奖赏并非必要:如何为终身学习创建组成自我保护代理 (Reward is not Necessary: How to Create a Compositional Self-Preserving Agent for Life-Long Learning)

We introduce a physiological model-based agent as proof-of-principle that it is possible to define a flexible self-preserving system that does not use a reward signal or reward-maximization as an objective. We achieve this by introducing the Self-Preserving Agent (SPA) with a physiological structure where the system can get trapped in an absorbing state if the agent does not solve and execute goal-directed polices. Our agent is defined using new class of Bellman equations called Operator Bellman Equations (OBEs), for encoding jointly non-stationary non-Markovian tasks formalized as a Temporal Goal Markov Decision Process (TGMDP). OBEs produce optimal goal-conditioned spatiotemporal transition operators that map an initial state-time to the final state-times of a policy used to complete a goal, and can also be used to forecast future states in multiple dynamic physiological state-spaces. SPA is equipped with an intrinsic motivation function called the valence function, which quantifies the changes in empowerment (the channel capacity of a transition operator) after following a policy. Because empowerment is a function of a transition operator, there is a natural synergism between empowerment and OBEs: the OBEs create hierarchical transition operators, and the valence function can evaluate hierarchical empowerment change defined on these operators. The valence function can then be used for goal selection, wherein the agent chooses a policy sequence that realizes goal states which produce maximum empowerment gain. In doing so, the agent will seek freedom and avoid internal death-states that undermine its ability to control both external and internal states in the future, thereby exhibiting the capacity of predictive and anticipatory self-preservation. We also compare SPA to Multi-objective RL, and discuss its capacity for symbolic reasoning and life-long learning.

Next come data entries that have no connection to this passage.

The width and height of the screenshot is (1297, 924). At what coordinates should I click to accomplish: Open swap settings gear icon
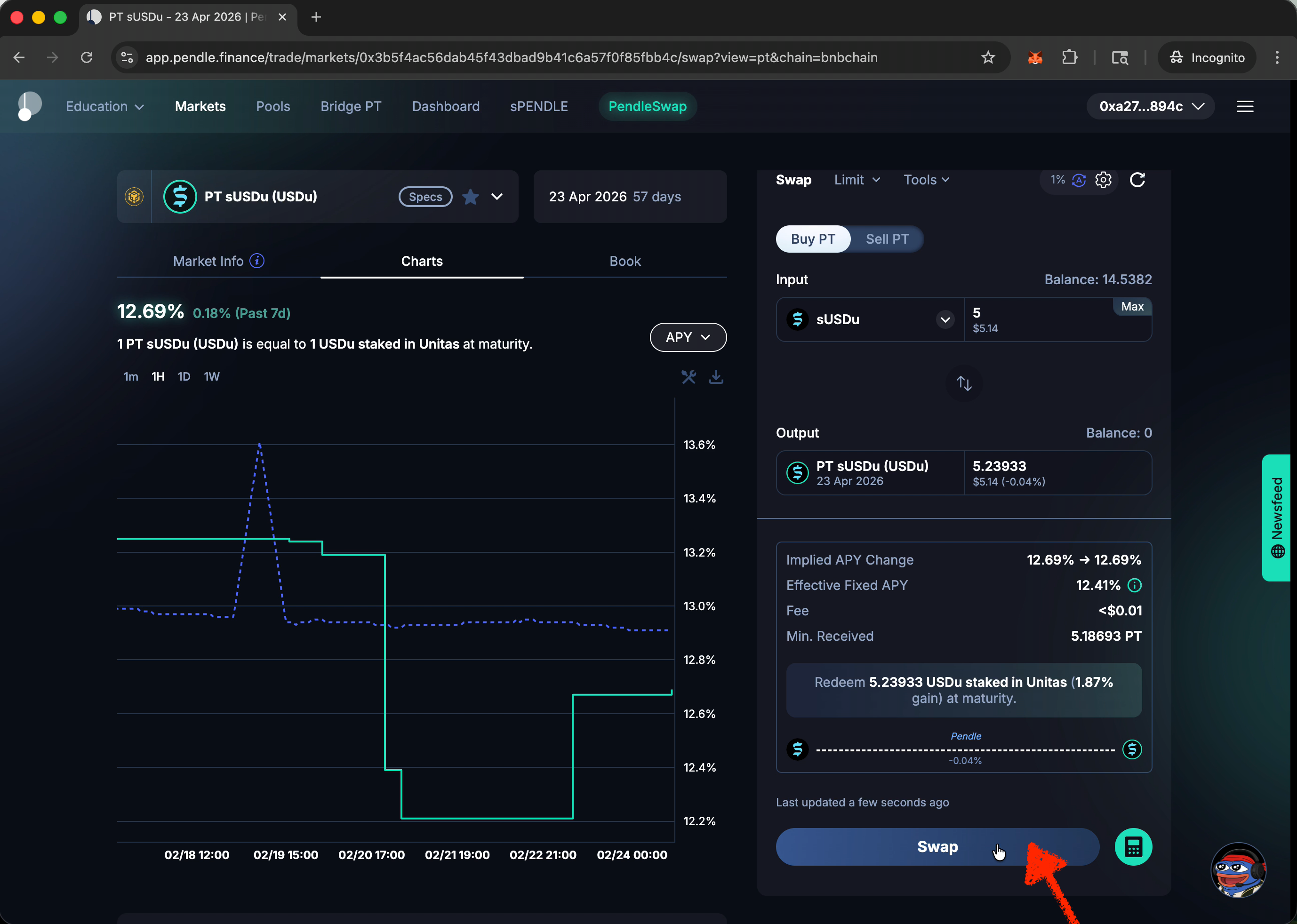coord(1103,180)
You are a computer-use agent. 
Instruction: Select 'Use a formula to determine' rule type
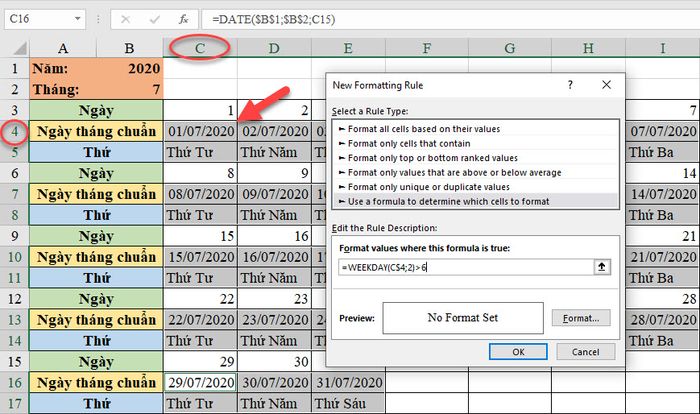pyautogui.click(x=448, y=201)
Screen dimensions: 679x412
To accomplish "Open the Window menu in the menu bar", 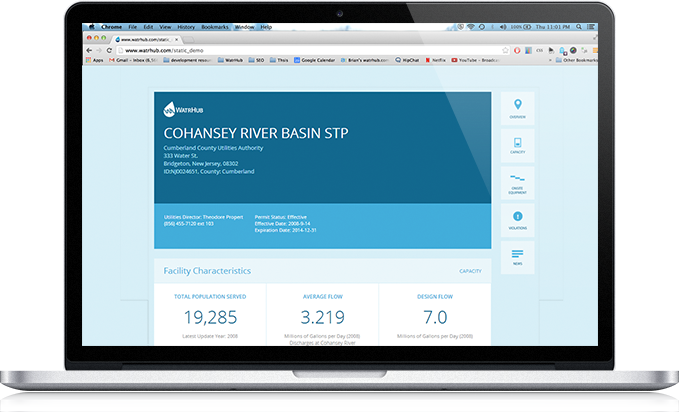I will point(244,27).
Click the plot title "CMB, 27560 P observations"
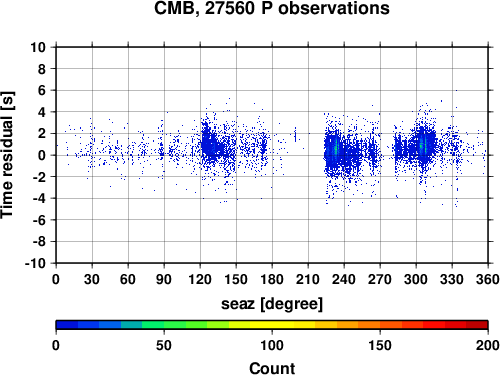This screenshot has height=375, width=500. tap(272, 8)
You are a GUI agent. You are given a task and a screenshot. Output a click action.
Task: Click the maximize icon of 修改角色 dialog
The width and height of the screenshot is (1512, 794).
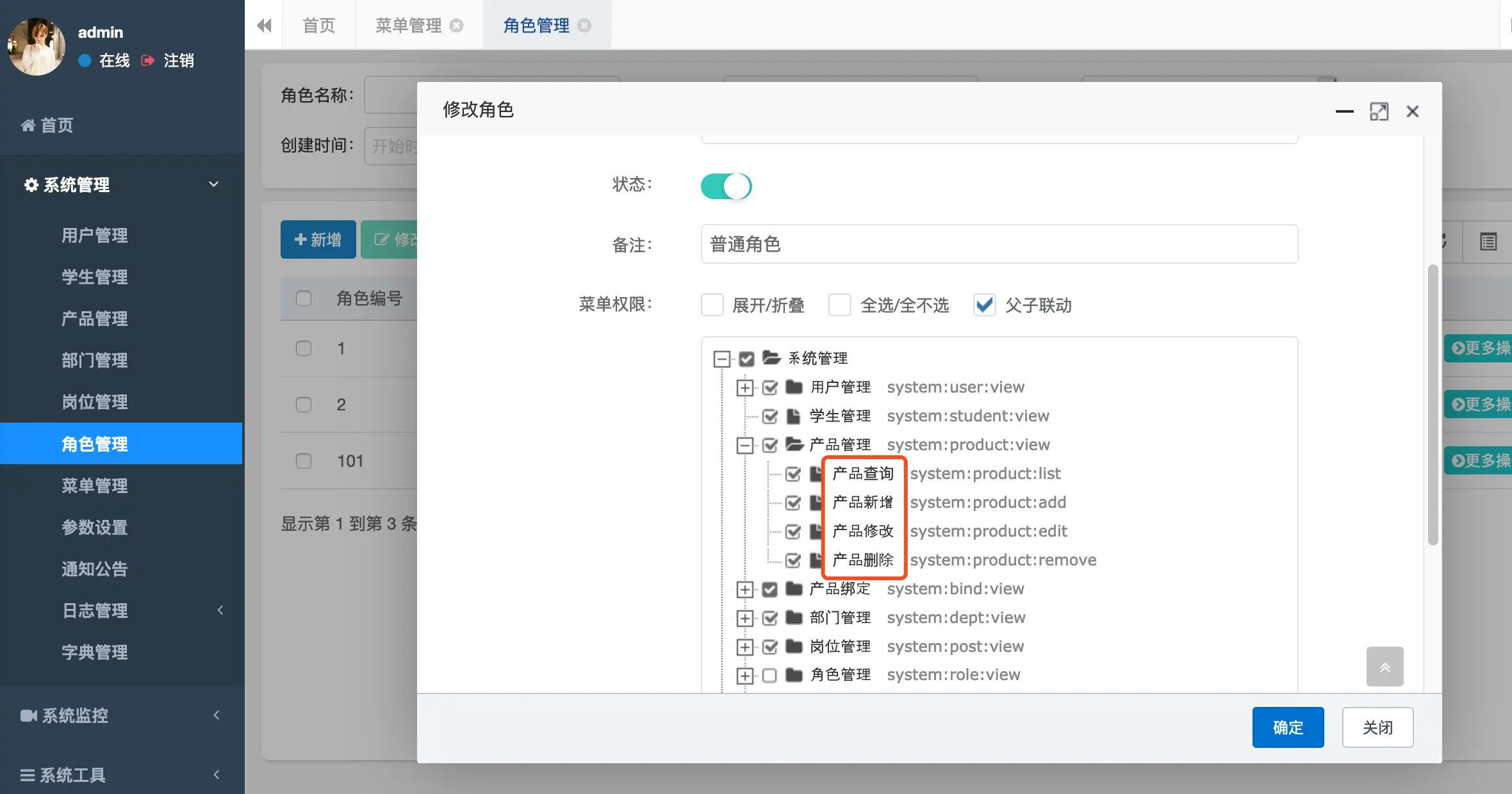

翻译：我们引入基于生理模型的代理物,作为原则的证明,即可以定义一个灵活的自我保存系统,不使用奖赏信号或奖励最大化,作为目标。我们通过引入具有生理结构的自我保存代理物(SPA),使系统能够陷入吸收状态,如果该代理物不解决和执行目标导向的策略。我们的代理物使用名为“操作者贝尔曼对等(ObEs)”的新类型的贝尔曼方程式来定义,将非静止的非马尔科维安任务联合编码成非静止的非马尔科维安任务,正式成为Temalal 目标Markov 决策程序(TGMDP ) 。OBEs产生一个最佳的、有目标约束的、有目标的、有条件的、有生理的、有目的的过渡操作者来完成目标,也可以用来预测未来的状态。 SPA的内在动机功能叫做“价值功能 ”, 用来量化权力( 过渡操作者) 在一项政策之后对权力的变化进行量化( ) ( ) (过渡操作者 ) 的渠道) 。